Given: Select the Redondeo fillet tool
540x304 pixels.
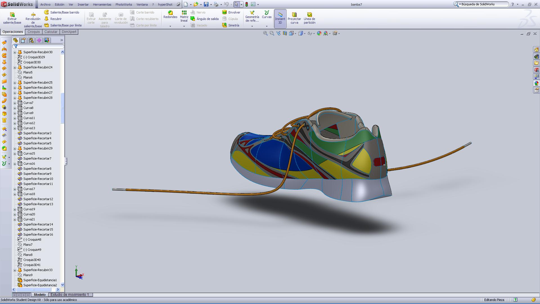Looking at the screenshot, I should pos(170,13).
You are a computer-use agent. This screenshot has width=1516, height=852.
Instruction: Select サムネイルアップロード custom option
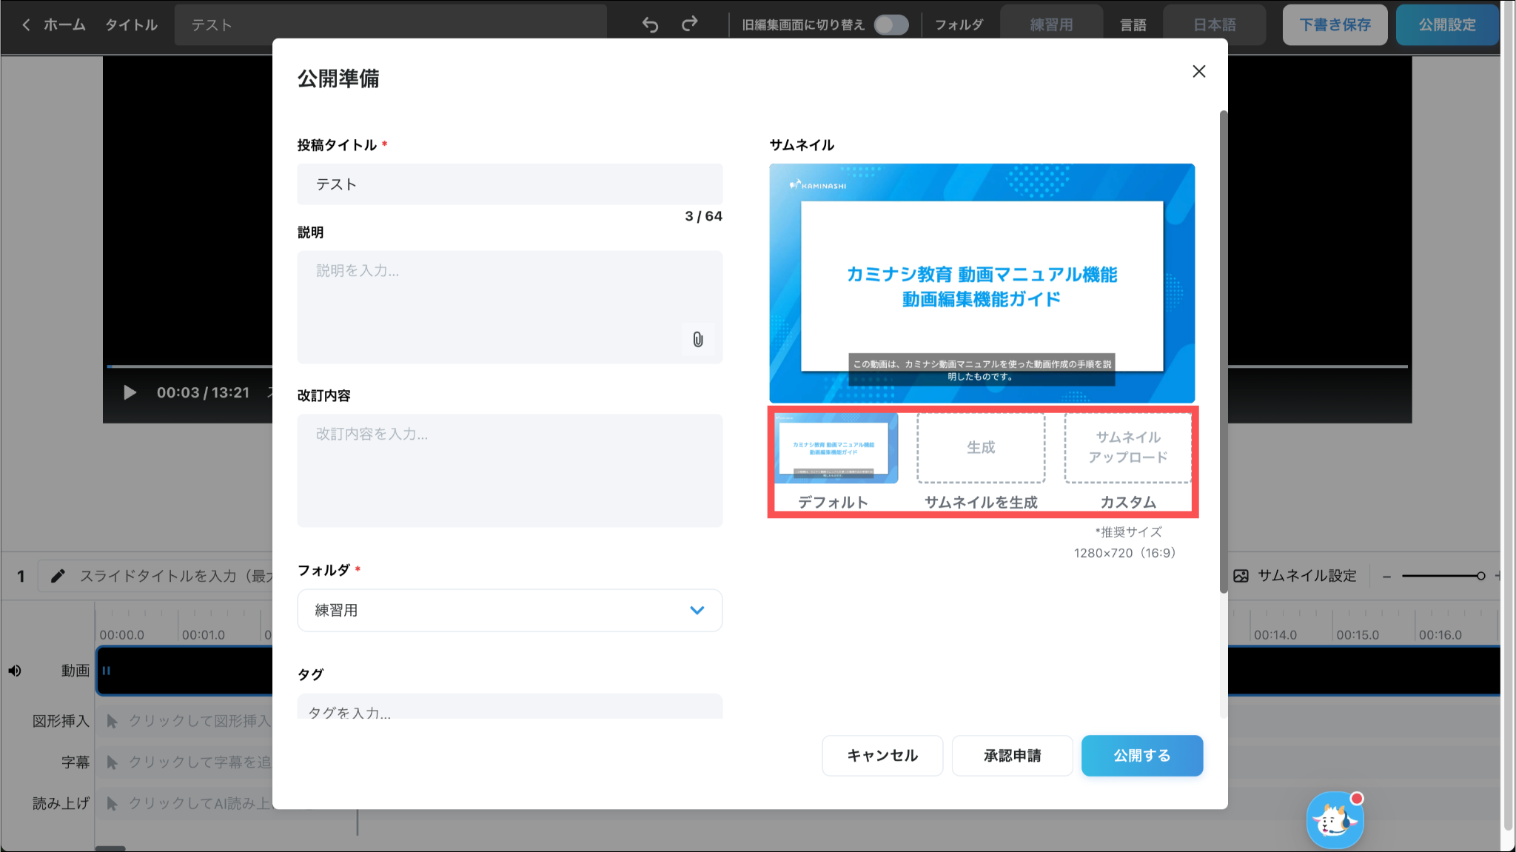point(1127,449)
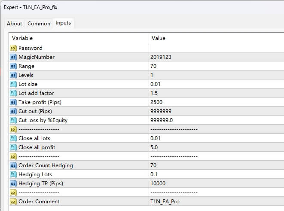
Task: Click the integer icon next to Range
Action: tap(13, 66)
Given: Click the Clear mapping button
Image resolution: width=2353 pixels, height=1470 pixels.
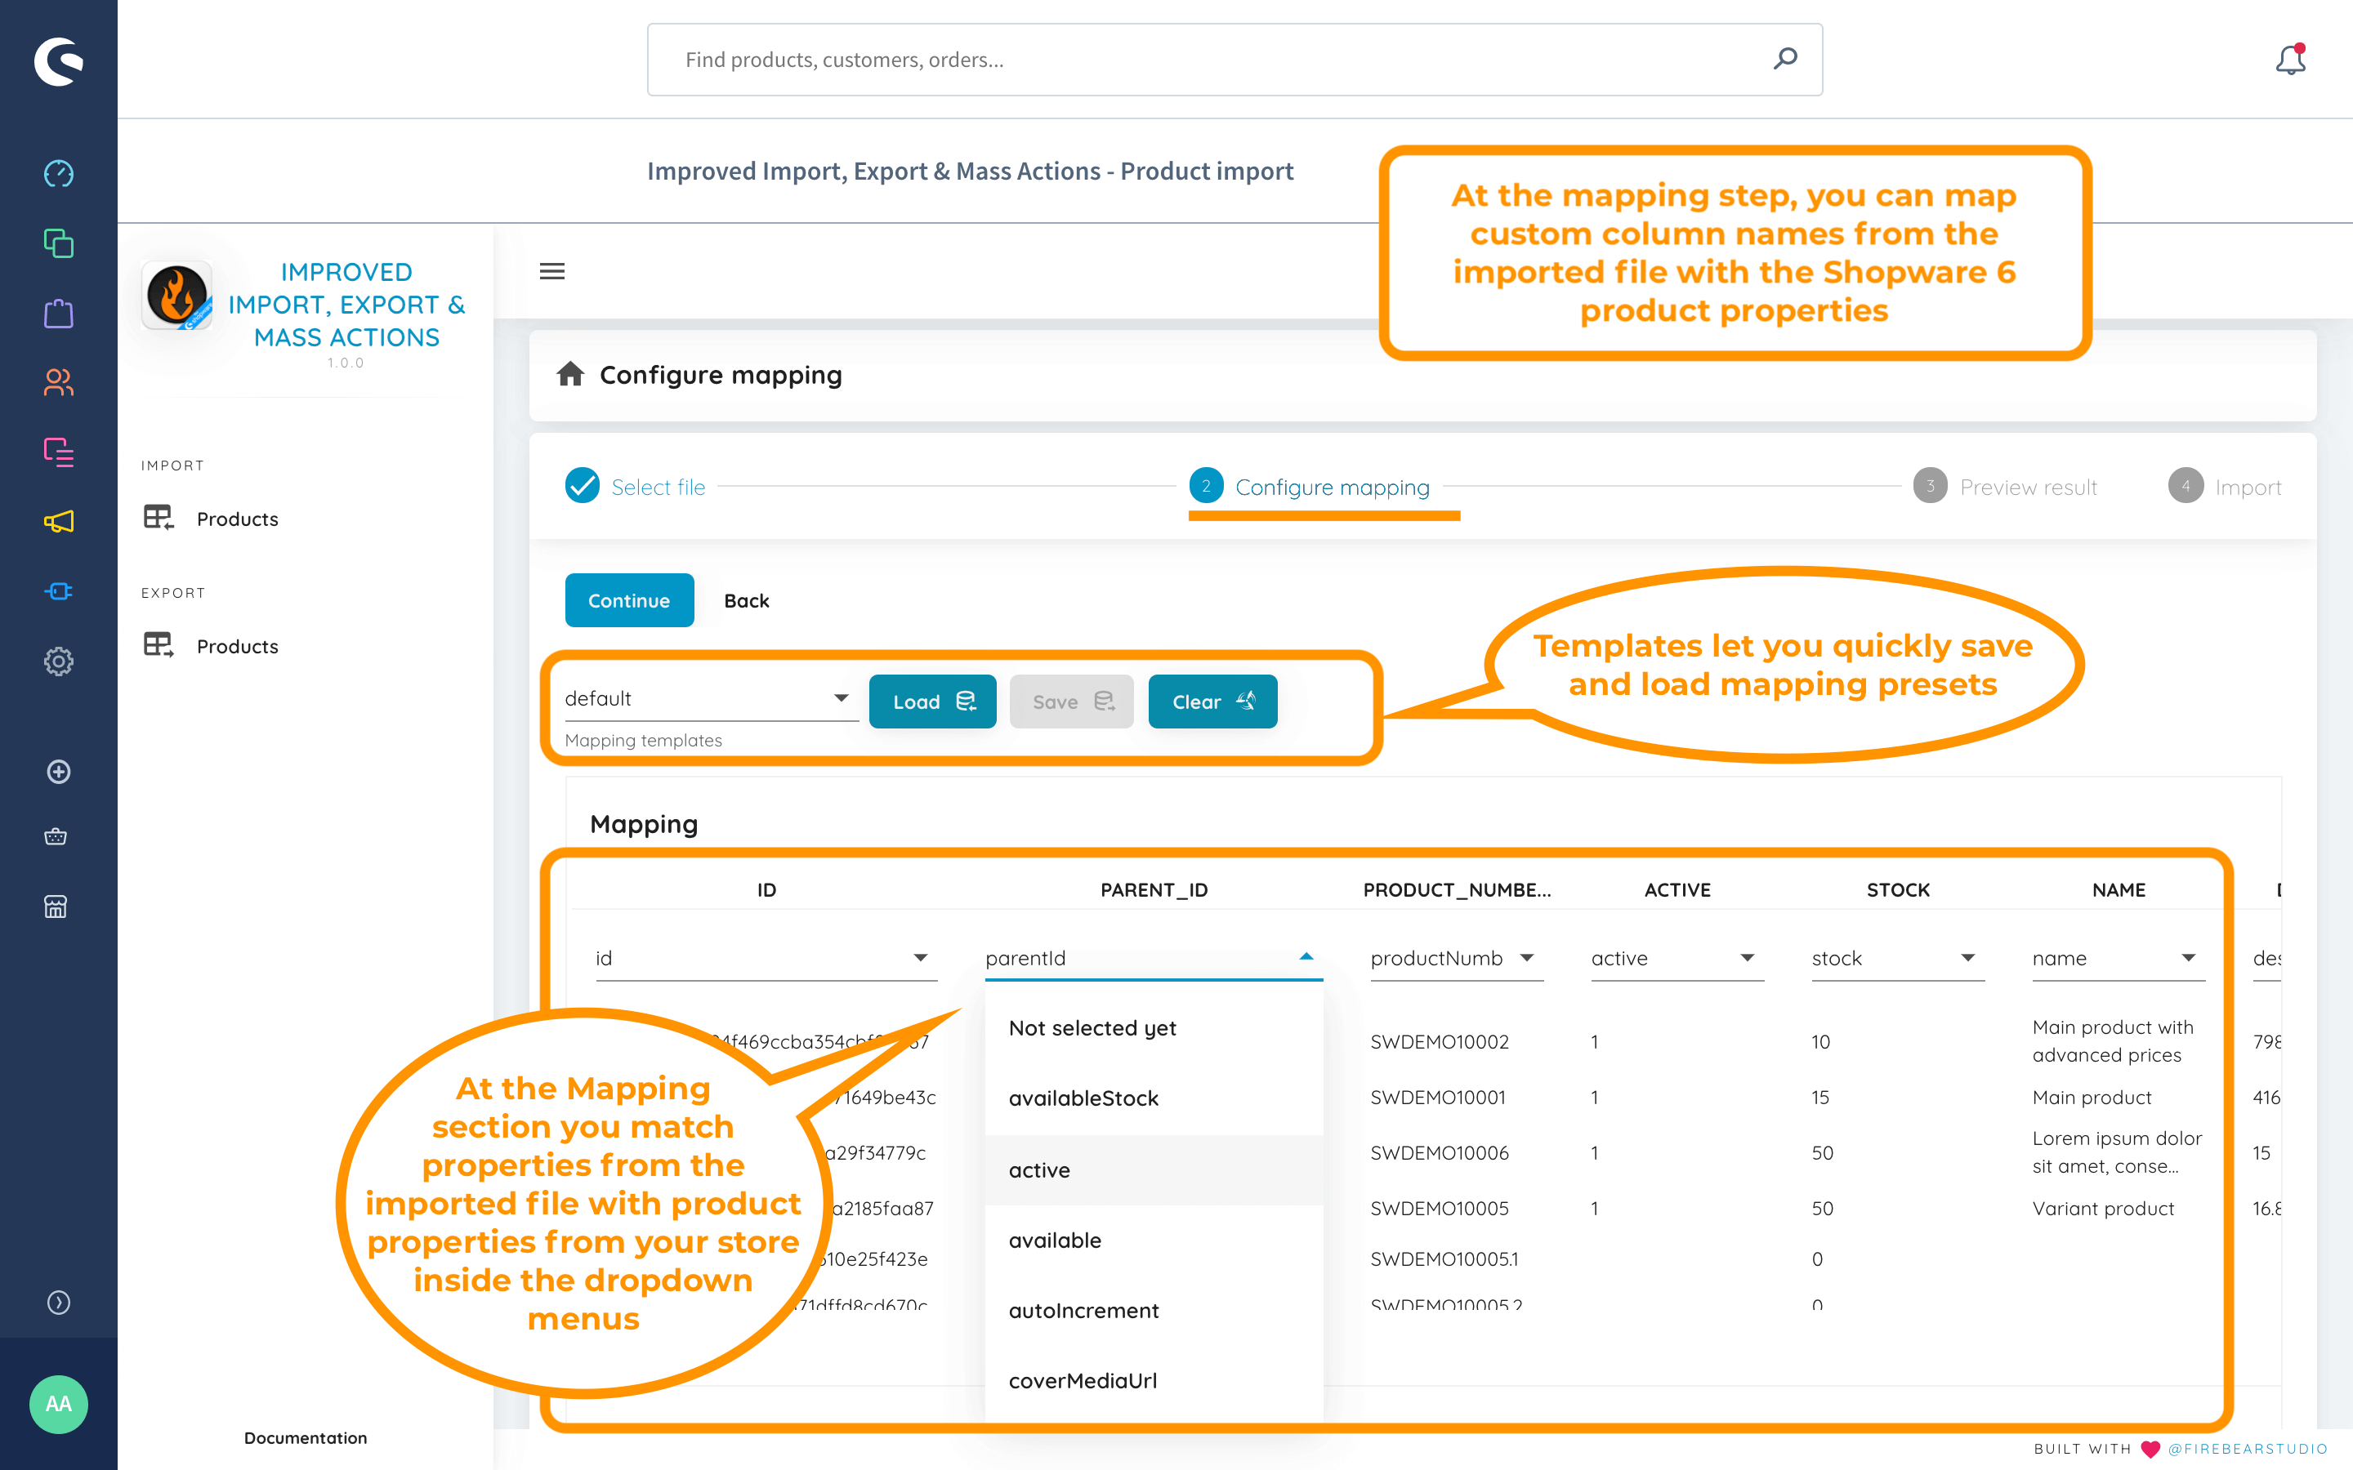Looking at the screenshot, I should tap(1212, 702).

* **EXERCISE INSTRUCTIONS**: Put the listing above, from the line containing "You are a computer-use" through the end of the listing, into a Markdown table with the columns Row and Line. Number each nonblank line in its own row, and leave the pictures out.

* **EXPECTED ANSWER**:
| Row | Line |
|---|---|
| 1 | You are a computer-use agent. This screenshot has width=1516, height=852. |
| 2 | Instruction: Select サムネイルアップロード custom option |
| 3 | point(1127,449) |
| 4 | Task: Click the integer icon next to Range |
| 5 | Action: tap(13, 66) |
| 6 | Given: Click the Clear mapping button |
| 7 | Image resolution: width=2353 pixels, height=1470 pixels. |
| 8 | Looking at the screenshot, I should tap(1212, 702). |